**Exercise goal:**
From the records below, copy out exactly the lines from the one containing "Select the Lasso tool in the left toolbar" to the one containing "Given: Open the Revision History tab", both included. Add nothing else.
─── Extracted data ───
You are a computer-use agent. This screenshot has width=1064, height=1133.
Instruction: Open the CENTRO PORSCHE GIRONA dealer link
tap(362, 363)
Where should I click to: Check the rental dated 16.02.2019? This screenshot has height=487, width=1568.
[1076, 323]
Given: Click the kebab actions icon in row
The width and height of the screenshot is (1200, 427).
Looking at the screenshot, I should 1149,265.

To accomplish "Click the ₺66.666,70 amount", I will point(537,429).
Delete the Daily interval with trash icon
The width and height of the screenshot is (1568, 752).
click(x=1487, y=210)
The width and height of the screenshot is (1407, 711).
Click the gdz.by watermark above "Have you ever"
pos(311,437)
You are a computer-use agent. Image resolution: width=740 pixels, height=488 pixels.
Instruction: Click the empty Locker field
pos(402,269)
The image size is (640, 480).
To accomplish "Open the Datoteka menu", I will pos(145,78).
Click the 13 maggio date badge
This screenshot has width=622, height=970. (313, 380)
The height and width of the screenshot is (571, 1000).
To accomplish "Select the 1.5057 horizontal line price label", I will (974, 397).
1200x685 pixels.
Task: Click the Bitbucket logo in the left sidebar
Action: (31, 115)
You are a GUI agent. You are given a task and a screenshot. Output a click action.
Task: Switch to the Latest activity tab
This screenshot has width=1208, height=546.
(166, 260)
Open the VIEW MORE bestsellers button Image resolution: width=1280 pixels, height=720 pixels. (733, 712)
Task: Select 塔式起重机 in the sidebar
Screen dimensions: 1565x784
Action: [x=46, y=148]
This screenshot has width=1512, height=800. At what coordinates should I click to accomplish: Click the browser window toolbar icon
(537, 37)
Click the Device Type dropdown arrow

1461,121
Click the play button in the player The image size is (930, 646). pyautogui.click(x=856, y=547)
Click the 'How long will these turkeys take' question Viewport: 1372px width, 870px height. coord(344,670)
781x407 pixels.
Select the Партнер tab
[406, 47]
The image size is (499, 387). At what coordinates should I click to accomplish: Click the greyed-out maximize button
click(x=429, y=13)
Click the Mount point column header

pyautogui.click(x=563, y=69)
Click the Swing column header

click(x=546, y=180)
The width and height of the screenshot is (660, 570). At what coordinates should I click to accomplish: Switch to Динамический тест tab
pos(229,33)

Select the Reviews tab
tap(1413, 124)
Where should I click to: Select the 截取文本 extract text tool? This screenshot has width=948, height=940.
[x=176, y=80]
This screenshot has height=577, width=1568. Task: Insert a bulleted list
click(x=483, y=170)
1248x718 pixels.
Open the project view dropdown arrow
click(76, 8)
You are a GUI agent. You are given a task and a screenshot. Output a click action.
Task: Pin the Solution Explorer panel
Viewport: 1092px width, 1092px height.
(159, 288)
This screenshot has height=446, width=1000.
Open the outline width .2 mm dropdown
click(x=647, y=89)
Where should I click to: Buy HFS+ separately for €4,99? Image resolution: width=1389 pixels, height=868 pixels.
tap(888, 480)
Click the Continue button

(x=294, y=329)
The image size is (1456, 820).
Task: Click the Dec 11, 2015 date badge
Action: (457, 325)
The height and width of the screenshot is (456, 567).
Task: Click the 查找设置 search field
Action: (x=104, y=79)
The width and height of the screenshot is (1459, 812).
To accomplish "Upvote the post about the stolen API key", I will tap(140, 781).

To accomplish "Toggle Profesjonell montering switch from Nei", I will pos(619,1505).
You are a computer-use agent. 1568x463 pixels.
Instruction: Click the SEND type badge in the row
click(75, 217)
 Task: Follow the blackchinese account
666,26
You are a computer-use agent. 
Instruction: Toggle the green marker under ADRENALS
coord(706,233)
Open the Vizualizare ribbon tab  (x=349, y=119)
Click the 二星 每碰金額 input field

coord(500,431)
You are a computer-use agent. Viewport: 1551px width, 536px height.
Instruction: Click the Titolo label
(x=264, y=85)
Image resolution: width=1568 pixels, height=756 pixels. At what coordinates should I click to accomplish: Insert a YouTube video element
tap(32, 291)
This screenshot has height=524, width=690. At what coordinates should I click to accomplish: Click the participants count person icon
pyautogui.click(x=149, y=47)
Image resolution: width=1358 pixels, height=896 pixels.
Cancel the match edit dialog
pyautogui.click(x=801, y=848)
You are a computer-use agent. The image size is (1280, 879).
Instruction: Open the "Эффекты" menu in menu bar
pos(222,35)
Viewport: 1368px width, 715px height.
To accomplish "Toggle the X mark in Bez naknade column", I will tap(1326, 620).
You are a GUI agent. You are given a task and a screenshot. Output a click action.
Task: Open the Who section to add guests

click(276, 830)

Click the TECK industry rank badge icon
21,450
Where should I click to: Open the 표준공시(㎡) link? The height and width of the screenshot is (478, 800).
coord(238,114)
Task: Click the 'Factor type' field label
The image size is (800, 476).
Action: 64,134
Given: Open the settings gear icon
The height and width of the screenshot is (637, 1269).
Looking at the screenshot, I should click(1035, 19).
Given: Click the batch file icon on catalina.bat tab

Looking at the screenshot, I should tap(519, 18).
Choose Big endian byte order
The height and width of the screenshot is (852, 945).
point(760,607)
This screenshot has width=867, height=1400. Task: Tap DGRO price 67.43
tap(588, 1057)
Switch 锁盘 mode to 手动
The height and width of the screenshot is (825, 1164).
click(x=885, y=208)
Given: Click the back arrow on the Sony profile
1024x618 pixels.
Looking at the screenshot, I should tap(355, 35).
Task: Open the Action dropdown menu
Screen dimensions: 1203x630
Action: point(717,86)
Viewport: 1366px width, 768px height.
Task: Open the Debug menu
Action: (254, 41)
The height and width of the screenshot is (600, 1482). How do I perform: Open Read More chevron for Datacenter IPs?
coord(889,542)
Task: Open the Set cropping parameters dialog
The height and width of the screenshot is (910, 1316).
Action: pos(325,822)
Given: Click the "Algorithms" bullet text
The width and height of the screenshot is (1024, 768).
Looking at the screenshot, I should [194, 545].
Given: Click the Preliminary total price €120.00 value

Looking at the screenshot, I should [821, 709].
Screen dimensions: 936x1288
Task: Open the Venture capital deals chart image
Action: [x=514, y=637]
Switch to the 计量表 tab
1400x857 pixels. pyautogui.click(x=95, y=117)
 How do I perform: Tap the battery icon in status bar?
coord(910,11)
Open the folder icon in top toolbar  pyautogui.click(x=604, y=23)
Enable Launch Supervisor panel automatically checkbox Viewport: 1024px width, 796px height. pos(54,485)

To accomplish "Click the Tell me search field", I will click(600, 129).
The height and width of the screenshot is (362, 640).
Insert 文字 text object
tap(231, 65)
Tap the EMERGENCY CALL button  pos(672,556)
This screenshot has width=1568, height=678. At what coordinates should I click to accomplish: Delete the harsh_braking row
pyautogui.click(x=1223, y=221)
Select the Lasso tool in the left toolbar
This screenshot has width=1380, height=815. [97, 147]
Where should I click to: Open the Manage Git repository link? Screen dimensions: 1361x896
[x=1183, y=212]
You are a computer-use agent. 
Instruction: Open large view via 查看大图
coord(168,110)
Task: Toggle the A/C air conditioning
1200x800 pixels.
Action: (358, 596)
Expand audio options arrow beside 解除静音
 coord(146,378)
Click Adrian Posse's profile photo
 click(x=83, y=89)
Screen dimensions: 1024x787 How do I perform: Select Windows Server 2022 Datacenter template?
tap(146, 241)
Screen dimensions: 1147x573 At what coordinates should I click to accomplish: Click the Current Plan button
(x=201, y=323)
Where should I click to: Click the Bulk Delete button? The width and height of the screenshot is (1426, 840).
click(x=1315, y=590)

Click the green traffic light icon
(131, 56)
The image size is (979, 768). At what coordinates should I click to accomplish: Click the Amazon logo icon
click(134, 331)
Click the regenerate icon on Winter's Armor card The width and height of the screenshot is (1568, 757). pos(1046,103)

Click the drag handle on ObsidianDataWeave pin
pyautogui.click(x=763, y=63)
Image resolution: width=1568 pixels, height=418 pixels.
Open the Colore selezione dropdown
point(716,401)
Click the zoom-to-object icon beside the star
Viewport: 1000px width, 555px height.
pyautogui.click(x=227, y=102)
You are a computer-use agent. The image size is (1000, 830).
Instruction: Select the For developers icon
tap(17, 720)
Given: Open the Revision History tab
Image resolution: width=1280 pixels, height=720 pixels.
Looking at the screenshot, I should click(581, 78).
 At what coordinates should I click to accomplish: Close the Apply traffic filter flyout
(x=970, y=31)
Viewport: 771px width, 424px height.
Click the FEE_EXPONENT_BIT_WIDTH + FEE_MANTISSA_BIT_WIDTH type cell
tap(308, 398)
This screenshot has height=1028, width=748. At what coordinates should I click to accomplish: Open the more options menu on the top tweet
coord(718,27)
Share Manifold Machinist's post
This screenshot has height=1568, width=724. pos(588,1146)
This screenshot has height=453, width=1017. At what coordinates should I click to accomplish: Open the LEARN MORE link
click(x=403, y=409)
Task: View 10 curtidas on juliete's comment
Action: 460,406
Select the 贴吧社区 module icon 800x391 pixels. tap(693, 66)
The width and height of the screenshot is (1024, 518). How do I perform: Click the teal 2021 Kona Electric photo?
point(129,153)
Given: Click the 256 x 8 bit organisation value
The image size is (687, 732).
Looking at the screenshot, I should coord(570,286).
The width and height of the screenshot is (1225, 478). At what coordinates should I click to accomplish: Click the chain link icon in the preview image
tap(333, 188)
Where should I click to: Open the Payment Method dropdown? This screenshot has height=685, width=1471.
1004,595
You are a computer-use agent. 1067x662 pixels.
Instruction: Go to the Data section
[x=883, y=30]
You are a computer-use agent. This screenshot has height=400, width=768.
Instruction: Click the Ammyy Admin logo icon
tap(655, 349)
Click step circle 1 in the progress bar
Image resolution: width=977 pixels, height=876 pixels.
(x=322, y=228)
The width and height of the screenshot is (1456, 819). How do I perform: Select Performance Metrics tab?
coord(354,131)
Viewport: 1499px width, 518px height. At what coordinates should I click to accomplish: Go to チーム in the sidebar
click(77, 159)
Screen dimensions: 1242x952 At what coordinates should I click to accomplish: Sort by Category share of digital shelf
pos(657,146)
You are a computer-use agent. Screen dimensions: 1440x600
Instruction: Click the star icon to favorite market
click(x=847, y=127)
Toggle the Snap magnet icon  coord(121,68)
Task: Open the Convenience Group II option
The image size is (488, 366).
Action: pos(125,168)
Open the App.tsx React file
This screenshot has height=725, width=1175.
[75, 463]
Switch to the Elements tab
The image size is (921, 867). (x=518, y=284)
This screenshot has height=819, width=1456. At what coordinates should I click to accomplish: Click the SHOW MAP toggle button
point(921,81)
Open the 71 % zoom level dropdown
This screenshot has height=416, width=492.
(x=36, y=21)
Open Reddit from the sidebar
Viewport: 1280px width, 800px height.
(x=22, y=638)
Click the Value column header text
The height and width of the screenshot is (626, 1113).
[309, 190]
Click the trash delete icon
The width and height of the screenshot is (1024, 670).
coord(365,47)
───
**Output for this exercise:**
Select the Lasso tool in the left toolbar
This screenshot has width=1380, height=815. [97, 147]
Where should I click to: Open the Manage Git repository link? Screen dimensions: 1361x896
[x=1183, y=212]
You are a computer-use agent. 
Instruction: Open large view via 查看大图
coord(168,110)
Task: Toggle the A/C air conditioning
1200x800 pixels.
Action: (358, 596)
Expand audio options arrow beside 解除静音
 coord(146,378)
Click Adrian Posse's profile photo
 click(x=83, y=89)
Screen dimensions: 1024x787 How do I perform: Select Windows Server 2022 Datacenter template?
tap(146, 241)
Screen dimensions: 1147x573 At what coordinates should I click to accomplish: Click the Current Plan button
(x=201, y=323)
Where should I click to: Click the Bulk Delete button? The width and height of the screenshot is (1426, 840).
click(x=1315, y=590)

Click the green traffic light icon
(131, 56)
The image size is (979, 768). At what coordinates should I click to accomplish: Click the Amazon logo icon
click(134, 331)
Click the regenerate icon on Winter's Armor card The width and height of the screenshot is (1568, 757). pos(1046,103)

Click the drag handle on ObsidianDataWeave pin
pyautogui.click(x=763, y=63)
Image resolution: width=1568 pixels, height=418 pixels.
Open the Colore selezione dropdown
point(716,401)
Click the zoom-to-object icon beside the star
Viewport: 1000px width, 555px height.
pyautogui.click(x=227, y=102)
You are a computer-use agent. The image size is (1000, 830).
Instruction: Select the For developers icon
tap(17, 720)
Given: Open the Revision History tab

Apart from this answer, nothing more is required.